WORK REQUIRED: From the entries below, reproduce exactly the line containing "Image resolution: width=780", the line containing "Sort by the Name column header", and every line in between, with nothing added.

SUPPLIED ENTRIES:
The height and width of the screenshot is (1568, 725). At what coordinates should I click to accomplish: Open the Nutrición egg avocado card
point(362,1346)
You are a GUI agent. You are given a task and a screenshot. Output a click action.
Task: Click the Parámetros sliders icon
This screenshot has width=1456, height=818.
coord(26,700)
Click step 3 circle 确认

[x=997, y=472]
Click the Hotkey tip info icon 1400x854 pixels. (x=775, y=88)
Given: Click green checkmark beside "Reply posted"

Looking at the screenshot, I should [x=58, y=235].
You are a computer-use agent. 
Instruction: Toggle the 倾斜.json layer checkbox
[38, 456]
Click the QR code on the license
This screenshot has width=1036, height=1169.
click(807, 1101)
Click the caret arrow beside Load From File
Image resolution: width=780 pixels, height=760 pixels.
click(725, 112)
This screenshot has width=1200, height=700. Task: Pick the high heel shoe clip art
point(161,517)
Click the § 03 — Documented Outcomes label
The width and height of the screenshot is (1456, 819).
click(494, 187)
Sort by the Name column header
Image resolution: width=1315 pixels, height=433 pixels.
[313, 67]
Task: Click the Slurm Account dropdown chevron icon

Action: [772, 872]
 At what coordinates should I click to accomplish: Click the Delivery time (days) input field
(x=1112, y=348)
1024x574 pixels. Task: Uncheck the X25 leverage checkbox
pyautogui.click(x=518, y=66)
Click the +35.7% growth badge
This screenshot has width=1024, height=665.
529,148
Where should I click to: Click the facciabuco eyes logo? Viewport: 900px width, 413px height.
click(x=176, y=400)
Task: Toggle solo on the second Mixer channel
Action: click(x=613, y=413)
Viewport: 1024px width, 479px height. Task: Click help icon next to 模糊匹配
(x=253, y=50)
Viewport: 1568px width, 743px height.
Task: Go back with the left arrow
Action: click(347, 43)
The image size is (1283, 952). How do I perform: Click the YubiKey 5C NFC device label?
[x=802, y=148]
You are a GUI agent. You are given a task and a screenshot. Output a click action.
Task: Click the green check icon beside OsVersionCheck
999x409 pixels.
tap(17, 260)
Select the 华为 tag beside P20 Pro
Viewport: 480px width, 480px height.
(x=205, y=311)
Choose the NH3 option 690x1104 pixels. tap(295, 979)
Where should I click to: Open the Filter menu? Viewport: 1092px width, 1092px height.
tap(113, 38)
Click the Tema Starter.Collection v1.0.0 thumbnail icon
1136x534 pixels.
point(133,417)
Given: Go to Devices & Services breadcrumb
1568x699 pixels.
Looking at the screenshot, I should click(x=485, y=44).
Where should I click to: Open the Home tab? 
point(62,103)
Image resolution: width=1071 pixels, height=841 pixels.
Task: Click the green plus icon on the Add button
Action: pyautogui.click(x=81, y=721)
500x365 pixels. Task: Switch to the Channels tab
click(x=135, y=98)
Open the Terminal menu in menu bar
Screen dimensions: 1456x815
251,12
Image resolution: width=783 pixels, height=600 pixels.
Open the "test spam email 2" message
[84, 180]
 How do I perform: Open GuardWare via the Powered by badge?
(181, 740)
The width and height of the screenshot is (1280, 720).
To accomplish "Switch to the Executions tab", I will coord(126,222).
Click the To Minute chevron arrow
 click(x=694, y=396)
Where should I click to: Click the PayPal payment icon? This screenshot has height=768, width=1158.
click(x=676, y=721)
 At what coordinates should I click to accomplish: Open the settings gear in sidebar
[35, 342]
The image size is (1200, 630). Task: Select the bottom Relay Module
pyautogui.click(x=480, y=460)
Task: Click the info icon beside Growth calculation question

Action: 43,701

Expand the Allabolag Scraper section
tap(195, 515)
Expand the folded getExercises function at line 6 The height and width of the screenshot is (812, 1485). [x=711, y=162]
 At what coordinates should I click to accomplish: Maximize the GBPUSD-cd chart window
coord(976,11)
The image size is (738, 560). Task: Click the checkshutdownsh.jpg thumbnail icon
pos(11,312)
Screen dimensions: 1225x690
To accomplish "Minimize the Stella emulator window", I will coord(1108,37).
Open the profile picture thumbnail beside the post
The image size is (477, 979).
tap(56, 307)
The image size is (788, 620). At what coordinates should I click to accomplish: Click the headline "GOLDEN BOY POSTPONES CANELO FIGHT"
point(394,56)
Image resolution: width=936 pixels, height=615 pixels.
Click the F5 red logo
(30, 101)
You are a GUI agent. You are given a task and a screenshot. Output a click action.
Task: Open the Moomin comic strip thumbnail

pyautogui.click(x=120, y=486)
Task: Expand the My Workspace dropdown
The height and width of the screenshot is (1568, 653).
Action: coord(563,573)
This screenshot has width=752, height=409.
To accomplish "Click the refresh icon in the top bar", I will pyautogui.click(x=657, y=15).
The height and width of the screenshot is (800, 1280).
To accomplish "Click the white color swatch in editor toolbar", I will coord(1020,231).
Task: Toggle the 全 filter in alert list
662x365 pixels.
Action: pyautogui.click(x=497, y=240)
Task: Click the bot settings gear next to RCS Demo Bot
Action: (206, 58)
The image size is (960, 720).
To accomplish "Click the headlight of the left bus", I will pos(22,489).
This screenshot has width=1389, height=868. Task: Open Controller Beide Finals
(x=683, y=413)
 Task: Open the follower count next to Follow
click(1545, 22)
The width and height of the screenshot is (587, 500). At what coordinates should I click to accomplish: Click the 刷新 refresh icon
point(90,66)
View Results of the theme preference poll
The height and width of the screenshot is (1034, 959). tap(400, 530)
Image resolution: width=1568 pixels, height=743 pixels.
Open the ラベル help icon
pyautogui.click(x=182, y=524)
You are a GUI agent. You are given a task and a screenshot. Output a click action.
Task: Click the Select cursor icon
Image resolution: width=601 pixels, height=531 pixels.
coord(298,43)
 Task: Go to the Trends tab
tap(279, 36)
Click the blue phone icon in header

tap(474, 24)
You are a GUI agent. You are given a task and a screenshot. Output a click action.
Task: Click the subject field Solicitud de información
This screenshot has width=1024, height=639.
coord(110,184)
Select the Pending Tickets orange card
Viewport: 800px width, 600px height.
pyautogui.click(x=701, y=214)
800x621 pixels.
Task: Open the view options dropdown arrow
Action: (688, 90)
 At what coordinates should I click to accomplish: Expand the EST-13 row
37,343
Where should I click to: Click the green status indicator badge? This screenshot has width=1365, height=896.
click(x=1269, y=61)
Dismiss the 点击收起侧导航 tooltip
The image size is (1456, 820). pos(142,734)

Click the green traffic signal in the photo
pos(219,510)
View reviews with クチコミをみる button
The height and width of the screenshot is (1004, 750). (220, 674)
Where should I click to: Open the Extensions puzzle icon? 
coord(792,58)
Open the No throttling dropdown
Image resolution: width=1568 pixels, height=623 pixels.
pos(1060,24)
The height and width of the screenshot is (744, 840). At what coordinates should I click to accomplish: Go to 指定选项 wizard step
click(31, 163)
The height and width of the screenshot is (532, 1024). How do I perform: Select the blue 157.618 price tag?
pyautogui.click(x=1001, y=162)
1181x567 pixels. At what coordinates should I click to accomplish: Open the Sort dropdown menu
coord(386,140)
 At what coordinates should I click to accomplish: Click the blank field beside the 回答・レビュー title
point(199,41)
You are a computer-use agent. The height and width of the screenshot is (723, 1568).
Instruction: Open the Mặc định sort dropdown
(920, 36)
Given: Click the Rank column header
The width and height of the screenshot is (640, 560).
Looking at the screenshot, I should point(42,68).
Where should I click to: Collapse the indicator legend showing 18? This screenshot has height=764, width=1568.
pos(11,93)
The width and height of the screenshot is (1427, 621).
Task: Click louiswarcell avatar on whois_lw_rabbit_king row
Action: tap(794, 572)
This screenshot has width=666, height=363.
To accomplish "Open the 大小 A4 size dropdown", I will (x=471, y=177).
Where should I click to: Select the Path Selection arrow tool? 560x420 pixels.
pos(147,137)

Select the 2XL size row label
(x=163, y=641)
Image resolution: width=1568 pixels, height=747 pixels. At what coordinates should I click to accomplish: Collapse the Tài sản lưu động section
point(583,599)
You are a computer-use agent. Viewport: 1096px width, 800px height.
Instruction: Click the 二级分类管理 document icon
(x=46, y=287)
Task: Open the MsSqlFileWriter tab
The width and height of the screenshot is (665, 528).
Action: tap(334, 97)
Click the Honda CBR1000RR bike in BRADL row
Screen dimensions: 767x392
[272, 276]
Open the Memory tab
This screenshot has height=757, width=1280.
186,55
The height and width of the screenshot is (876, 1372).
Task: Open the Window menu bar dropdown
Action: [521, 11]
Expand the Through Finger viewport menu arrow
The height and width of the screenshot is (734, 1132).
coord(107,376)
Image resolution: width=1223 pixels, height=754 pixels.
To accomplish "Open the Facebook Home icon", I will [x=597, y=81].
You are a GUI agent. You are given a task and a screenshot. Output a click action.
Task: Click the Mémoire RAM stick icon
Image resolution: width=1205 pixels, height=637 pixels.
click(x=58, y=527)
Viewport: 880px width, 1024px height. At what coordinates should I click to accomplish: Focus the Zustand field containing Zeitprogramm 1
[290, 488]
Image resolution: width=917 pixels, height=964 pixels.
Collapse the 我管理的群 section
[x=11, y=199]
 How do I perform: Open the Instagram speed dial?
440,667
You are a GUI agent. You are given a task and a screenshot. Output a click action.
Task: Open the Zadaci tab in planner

TASK RESPONSE:
Image resolution: width=780 pixels, height=760 pixels.
click(725, 112)
This screenshot has width=1200, height=700. Task: Pick the high heel shoe clip art
point(161,517)
Click the § 03 — Documented Outcomes label
The width and height of the screenshot is (1456, 819).
click(494, 187)
Sort by the Name column header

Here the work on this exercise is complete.